[EXERCISE MATERIALS Boundary: Start]

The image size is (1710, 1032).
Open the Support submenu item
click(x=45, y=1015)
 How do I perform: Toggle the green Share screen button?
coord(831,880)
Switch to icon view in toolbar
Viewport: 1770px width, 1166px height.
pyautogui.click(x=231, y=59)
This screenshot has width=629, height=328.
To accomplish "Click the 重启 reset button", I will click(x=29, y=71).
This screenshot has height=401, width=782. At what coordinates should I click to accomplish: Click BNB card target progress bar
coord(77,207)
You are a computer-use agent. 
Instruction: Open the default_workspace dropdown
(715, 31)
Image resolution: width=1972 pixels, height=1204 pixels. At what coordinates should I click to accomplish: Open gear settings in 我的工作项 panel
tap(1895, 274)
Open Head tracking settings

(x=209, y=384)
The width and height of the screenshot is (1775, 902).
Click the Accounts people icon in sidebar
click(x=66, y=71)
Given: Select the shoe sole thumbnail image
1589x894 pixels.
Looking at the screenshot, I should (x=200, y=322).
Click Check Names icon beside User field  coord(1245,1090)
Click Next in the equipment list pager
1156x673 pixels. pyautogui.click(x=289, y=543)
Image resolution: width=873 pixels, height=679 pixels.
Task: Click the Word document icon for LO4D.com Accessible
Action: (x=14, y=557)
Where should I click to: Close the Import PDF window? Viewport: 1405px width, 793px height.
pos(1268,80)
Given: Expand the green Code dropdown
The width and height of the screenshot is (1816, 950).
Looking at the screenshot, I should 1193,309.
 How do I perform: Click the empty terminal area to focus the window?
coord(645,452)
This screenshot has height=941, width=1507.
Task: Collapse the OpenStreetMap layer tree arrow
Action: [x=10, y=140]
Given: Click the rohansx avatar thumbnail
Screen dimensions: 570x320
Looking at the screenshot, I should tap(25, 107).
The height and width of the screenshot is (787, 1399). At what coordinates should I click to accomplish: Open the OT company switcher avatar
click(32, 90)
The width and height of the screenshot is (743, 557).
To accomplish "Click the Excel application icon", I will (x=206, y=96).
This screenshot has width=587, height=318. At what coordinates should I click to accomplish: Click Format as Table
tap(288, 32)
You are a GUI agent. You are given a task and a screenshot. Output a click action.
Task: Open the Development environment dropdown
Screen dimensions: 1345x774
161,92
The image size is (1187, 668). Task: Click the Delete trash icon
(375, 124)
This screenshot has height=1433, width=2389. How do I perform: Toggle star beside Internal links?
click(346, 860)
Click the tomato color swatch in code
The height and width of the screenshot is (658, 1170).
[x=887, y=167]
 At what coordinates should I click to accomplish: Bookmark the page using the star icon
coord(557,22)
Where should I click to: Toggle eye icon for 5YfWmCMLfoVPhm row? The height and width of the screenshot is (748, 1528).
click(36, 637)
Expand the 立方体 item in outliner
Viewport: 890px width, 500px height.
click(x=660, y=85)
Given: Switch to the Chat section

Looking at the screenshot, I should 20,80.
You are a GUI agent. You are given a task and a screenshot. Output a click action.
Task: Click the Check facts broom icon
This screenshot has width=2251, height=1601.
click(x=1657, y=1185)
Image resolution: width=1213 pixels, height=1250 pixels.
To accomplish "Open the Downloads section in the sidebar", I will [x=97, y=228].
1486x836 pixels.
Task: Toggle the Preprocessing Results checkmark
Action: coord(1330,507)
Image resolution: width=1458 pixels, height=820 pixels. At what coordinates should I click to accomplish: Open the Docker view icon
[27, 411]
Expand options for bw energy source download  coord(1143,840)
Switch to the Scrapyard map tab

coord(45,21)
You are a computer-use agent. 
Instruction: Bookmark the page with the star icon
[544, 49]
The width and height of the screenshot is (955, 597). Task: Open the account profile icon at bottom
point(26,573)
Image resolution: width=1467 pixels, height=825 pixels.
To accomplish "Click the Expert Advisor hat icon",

[EXERCISE MATERIALS Boundary: End]

■ PROBLEM STATEMENT ■
Stopping at the line containing "Click Check Names", please repeat exactly every line from the very start of the entries, that line included, and nothing more.

■ EXERCISE RESULT ■
The image size is (1710, 1032).
Open the Support submenu item
click(x=45, y=1015)
 How do I perform: Toggle the green Share screen button?
coord(831,880)
Switch to icon view in toolbar
Viewport: 1770px width, 1166px height.
pyautogui.click(x=231, y=59)
This screenshot has width=629, height=328.
To accomplish "Click the 重启 reset button", I will click(x=29, y=71).
This screenshot has height=401, width=782. At what coordinates should I click to accomplish: Click BNB card target progress bar
coord(77,207)
You are a computer-use agent. 
Instruction: Open the default_workspace dropdown
(715, 31)
Image resolution: width=1972 pixels, height=1204 pixels. At what coordinates should I click to accomplish: Open gear settings in 我的工作项 panel
tap(1895, 274)
Open Head tracking settings

(x=209, y=384)
The width and height of the screenshot is (1775, 902).
Click the Accounts people icon in sidebar
click(x=66, y=71)
Given: Select the shoe sole thumbnail image
1589x894 pixels.
Looking at the screenshot, I should (x=200, y=322).
Click Check Names icon beside User field  coord(1245,1090)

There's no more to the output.